• **Records for the exercise**:
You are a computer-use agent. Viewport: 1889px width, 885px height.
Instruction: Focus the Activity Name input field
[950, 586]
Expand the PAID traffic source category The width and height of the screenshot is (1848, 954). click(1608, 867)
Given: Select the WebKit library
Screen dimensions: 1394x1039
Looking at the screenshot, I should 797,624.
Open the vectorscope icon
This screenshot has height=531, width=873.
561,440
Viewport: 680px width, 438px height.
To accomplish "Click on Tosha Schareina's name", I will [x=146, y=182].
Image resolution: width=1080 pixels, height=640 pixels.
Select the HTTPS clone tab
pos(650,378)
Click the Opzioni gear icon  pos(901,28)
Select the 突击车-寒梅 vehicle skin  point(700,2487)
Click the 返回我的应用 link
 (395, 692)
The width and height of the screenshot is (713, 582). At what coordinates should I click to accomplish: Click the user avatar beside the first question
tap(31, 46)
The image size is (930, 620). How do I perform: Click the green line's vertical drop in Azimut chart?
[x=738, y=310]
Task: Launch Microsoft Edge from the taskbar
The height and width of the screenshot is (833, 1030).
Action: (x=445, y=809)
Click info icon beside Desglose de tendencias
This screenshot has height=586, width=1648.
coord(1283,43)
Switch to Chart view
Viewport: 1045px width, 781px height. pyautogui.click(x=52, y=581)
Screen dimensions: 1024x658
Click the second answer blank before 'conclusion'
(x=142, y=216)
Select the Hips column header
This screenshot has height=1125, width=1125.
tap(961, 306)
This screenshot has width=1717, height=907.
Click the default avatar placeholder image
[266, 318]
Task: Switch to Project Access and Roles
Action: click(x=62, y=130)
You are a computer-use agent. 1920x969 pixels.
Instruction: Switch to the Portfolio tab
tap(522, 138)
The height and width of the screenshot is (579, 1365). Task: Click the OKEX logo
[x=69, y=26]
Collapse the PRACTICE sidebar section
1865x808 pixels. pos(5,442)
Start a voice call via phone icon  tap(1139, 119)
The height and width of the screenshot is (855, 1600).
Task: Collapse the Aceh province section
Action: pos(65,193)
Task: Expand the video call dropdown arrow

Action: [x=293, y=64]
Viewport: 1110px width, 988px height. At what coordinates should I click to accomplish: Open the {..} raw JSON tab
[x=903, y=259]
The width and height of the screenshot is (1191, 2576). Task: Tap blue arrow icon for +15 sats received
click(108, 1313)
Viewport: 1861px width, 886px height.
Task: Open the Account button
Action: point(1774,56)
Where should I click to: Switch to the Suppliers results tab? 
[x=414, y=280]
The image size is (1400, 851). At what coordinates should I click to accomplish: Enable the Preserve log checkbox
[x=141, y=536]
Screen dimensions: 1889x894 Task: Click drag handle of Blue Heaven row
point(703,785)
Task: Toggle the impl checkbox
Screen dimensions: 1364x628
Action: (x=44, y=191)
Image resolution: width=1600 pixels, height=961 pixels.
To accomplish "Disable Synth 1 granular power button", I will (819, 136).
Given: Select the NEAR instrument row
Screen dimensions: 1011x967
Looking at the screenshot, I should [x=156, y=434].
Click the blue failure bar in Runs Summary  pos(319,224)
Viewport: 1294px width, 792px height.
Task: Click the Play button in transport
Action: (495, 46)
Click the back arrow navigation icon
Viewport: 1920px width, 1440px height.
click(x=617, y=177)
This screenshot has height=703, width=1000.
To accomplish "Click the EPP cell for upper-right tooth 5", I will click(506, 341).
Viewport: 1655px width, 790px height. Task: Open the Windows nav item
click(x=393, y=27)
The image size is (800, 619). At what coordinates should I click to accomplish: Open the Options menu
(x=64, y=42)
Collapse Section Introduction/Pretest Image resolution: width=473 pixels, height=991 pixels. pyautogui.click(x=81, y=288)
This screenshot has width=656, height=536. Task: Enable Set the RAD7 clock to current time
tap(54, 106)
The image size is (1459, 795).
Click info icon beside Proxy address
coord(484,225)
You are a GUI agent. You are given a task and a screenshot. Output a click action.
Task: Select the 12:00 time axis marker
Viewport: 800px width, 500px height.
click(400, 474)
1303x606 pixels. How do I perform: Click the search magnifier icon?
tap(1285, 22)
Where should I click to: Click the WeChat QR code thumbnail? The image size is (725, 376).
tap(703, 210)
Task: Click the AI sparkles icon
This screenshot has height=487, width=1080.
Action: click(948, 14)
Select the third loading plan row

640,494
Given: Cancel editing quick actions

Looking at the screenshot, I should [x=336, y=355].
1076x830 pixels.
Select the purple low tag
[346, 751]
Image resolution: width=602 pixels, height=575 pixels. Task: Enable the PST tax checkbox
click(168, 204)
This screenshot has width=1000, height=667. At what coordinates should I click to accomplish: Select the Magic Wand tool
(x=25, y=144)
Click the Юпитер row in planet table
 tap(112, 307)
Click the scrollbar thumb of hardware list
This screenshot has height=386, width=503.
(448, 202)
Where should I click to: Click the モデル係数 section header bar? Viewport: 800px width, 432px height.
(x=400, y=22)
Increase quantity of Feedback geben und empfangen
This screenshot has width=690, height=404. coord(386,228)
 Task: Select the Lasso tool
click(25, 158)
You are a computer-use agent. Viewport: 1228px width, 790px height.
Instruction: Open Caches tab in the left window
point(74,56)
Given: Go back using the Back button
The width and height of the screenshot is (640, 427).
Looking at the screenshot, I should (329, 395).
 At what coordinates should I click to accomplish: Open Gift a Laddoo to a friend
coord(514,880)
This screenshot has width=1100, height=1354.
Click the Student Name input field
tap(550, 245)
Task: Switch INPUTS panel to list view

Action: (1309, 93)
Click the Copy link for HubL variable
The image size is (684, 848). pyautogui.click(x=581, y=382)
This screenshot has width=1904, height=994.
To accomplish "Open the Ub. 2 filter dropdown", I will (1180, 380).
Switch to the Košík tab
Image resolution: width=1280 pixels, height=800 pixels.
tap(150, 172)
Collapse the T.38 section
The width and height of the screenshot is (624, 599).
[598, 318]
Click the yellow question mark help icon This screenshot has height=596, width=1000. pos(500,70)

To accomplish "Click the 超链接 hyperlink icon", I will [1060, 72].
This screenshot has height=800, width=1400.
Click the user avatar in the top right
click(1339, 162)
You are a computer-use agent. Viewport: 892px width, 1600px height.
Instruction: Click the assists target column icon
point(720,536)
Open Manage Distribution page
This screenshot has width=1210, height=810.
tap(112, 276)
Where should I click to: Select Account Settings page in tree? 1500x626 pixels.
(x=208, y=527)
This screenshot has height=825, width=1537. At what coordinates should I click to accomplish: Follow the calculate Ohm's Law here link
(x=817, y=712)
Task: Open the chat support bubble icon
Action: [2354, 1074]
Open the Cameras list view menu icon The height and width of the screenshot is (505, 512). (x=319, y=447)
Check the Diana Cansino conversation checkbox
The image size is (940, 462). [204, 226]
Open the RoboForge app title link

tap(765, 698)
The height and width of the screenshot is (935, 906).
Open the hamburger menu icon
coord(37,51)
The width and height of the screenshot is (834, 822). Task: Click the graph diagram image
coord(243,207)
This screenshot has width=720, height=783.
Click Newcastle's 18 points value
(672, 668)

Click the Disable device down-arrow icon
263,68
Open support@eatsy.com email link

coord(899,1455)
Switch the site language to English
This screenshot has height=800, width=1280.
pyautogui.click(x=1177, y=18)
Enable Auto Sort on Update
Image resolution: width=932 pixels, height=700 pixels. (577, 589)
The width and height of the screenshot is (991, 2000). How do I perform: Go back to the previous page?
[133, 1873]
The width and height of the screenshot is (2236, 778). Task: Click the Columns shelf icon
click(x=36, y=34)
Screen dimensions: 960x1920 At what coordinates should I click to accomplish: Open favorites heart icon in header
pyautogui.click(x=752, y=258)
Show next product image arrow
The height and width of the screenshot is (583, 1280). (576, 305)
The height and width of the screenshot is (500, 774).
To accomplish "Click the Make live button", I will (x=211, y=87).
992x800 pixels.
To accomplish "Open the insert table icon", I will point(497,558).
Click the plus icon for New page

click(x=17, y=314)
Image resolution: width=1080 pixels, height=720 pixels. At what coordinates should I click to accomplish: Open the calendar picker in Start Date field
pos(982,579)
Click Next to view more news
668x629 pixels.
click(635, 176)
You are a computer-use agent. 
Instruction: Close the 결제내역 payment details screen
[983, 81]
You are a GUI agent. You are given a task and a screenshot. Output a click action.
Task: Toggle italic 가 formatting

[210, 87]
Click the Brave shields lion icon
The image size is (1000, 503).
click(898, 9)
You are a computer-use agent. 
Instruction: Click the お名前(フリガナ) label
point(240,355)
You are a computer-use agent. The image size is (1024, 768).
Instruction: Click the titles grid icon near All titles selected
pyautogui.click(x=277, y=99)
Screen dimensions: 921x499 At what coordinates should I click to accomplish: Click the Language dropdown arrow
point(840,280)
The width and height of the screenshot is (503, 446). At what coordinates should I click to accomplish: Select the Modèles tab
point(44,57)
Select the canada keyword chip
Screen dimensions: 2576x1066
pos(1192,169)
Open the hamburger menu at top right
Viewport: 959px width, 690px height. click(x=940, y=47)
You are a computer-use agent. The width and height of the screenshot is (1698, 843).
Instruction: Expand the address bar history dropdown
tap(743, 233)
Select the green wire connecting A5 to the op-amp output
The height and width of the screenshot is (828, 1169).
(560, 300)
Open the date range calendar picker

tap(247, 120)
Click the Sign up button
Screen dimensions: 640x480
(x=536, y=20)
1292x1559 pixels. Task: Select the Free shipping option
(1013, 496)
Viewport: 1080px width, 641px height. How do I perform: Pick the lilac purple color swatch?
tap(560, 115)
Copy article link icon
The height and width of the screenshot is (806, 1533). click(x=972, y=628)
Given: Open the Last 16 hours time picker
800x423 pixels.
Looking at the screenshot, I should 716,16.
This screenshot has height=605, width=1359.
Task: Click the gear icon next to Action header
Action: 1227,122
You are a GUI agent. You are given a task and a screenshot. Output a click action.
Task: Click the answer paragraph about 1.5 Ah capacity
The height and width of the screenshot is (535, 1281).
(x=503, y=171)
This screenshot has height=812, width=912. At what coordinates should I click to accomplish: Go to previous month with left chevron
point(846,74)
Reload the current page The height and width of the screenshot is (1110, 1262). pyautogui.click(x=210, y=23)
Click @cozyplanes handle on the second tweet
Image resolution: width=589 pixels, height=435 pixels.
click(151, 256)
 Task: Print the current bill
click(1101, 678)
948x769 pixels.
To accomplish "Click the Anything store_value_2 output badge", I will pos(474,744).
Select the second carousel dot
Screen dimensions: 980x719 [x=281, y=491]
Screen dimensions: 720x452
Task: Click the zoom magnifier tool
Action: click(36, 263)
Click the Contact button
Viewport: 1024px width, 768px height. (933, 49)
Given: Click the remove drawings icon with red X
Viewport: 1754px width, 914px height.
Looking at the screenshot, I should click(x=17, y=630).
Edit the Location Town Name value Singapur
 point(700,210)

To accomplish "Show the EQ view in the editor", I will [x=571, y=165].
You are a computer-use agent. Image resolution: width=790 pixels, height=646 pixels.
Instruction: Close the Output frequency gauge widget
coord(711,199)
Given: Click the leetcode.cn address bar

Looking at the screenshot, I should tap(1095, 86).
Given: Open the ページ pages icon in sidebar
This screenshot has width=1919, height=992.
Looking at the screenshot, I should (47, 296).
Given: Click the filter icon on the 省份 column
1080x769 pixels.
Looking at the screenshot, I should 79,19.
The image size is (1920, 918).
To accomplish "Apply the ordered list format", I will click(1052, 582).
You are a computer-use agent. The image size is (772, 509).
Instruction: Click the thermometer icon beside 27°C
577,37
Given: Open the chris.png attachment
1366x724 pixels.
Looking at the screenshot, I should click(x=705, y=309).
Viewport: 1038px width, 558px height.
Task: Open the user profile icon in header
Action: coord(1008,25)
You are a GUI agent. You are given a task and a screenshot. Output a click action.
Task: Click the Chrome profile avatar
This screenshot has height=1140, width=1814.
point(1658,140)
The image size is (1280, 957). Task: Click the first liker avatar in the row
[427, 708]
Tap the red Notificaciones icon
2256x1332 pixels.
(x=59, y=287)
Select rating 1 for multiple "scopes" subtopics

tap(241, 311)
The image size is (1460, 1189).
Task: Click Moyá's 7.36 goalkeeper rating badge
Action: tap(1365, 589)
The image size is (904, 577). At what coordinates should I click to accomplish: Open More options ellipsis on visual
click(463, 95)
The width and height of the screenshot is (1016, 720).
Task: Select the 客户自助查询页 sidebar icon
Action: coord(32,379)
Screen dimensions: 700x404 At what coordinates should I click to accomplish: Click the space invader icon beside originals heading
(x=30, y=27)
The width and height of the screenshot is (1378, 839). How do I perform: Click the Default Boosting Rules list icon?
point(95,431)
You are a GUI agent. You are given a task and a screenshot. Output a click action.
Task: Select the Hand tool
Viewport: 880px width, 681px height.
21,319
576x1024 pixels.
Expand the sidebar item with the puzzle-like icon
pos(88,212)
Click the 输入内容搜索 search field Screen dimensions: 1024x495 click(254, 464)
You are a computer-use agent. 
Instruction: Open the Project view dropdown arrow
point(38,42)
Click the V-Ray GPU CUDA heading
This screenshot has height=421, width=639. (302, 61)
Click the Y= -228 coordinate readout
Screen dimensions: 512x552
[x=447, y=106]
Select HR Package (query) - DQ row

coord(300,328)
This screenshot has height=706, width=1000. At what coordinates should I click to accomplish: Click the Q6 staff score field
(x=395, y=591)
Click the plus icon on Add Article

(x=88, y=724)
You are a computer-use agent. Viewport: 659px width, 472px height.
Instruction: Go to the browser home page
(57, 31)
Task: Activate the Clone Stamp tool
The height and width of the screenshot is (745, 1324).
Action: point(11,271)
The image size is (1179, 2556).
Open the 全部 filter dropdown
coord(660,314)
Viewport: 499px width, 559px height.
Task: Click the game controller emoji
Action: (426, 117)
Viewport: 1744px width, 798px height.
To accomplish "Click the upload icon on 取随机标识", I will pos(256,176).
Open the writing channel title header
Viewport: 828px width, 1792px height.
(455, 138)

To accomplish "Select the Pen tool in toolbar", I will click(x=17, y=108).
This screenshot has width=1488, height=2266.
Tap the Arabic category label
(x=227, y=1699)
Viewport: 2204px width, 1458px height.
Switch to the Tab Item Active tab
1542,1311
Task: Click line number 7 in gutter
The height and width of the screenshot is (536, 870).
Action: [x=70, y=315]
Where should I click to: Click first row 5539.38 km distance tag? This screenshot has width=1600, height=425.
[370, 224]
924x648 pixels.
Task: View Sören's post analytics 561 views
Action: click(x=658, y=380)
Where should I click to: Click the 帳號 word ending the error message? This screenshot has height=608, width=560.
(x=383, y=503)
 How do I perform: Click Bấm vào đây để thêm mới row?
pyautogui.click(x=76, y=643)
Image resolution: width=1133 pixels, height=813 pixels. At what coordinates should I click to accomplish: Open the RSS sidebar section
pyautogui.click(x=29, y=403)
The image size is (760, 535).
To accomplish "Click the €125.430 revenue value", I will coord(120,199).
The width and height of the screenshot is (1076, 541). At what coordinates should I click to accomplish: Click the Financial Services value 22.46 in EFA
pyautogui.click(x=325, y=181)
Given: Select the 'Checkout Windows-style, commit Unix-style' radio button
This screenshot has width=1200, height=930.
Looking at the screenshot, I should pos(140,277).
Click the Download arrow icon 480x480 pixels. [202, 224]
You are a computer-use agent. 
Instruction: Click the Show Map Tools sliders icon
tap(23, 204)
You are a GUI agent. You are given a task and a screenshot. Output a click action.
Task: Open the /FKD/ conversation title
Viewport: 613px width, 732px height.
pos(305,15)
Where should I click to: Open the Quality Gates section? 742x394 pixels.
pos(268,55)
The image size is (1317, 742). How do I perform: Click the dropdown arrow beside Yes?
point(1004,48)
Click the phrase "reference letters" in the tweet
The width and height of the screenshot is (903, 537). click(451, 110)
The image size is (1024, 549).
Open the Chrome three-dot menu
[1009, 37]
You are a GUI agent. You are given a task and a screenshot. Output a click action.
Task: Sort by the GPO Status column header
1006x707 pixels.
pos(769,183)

• **Work to complete**:
Beginning with the first line of the records above, reproduce each line exactly, ending at the line that contains "Viewport: 680px width, 438px height.", and leave out everything else.

• **Finished exercise**:
You are a computer-use agent. Viewport: 1889px width, 885px height.
Instruction: Focus the Activity Name input field
[950, 586]
Expand the PAID traffic source category The width and height of the screenshot is (1848, 954). click(1608, 867)
Given: Select the WebKit library
Screen dimensions: 1394x1039
Looking at the screenshot, I should 797,624.
Open the vectorscope icon
This screenshot has height=531, width=873.
561,440
Viewport: 680px width, 438px height.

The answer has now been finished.